Dr. Pietro Giampa

Research Scientist

Pietro completed his PhD in Particle Astrophysics at Queen’s University working on construction and early data analysis the DEAP-3600 experiment. Following his PhD Pietro was awarded the Otto Hausser Fellowship at TRIUMF. During his fellowship, he continued working on DEAP-3600 and spent some time studying the matter/anti-matter asymmetry puzzle with ultra-cold neutrons as part of the TUCAN collaboration.

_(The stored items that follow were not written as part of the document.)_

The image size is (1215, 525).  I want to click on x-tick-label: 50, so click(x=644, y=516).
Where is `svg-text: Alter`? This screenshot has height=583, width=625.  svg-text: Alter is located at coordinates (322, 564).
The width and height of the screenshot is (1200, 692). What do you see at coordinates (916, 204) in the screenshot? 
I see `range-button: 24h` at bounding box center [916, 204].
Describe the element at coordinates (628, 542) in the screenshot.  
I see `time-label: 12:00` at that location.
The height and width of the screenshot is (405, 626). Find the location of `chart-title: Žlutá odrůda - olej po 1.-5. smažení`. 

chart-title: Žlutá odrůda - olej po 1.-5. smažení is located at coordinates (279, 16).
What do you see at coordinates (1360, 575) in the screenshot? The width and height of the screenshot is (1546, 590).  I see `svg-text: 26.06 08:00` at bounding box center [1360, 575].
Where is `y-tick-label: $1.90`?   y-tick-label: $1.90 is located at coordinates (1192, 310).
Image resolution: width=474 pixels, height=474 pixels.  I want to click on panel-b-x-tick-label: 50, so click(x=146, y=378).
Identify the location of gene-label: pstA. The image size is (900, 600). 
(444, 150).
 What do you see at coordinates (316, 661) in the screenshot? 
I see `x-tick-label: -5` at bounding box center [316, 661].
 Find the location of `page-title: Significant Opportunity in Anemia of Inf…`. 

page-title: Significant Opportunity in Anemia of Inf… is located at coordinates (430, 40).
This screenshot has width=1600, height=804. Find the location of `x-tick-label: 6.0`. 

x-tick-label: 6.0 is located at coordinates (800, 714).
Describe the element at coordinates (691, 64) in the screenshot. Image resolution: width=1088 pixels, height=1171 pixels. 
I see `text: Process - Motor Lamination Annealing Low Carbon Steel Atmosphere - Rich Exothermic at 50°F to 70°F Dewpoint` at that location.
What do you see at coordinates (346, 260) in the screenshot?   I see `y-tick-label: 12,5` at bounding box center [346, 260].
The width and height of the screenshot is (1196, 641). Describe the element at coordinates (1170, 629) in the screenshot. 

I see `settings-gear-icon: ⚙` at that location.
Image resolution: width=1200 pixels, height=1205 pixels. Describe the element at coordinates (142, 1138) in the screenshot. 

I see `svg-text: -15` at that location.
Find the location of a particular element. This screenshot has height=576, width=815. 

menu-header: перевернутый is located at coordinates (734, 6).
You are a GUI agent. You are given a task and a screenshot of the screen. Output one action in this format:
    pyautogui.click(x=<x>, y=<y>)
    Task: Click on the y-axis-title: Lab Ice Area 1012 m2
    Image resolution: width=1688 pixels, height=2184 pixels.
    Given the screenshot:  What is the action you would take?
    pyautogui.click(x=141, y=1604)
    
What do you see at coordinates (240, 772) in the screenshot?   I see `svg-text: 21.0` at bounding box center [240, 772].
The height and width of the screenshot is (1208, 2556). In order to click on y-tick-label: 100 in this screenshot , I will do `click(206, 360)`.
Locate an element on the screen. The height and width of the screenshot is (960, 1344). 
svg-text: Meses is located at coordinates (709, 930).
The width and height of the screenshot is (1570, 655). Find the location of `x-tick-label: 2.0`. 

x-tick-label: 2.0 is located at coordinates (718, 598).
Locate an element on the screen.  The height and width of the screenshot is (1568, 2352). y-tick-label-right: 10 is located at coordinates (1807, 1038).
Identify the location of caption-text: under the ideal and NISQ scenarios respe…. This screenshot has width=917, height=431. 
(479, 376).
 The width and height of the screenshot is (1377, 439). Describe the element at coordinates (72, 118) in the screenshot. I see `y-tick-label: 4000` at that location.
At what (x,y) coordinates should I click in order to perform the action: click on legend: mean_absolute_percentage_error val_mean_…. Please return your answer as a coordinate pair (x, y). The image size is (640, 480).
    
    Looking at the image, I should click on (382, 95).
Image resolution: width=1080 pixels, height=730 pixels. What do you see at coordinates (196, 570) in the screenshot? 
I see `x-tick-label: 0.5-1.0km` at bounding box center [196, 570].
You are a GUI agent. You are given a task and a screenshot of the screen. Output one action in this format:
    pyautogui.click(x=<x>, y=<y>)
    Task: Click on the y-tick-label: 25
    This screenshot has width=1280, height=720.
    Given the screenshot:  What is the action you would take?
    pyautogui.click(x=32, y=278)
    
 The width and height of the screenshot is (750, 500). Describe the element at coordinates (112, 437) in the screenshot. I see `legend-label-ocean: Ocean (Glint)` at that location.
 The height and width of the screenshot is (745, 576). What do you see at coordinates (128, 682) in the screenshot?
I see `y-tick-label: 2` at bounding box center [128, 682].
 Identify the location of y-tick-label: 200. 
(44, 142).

In his role now Pietro continues to focus on dark matter studies as a member of the Scintillating Bubble Chamber (SBC) collaboration, a liquid noble bubble chamber to be used for a low-mass WIMP dark matter search. He is the main point of contact for the experiment at SNOLAB and is responsible for the delivery of the photo-readout system for the experiment which is integral for background rejection within the data. In addition to research activities Pietro also spends a portion of his time supervising physics students. 

How would you describe your work in simple terms?

“My research primarily focuses on studies beyond the standard model of particle physics. What that essentially means is that I’m really interested in further understanding our universe.”

What is something in your career you are especially proud of?

“Seeing my name in a scientific publication for the first time was a very cool moment. During my PhD I was also responsible for operating the Reserfacer, an 18-ft tall robot designed to remove the inner most layer of acrylic from the DEAP-3600 inner vessel.”

Why did you choose physics?  

“I guess I never really got over my ‘why?’ phase.”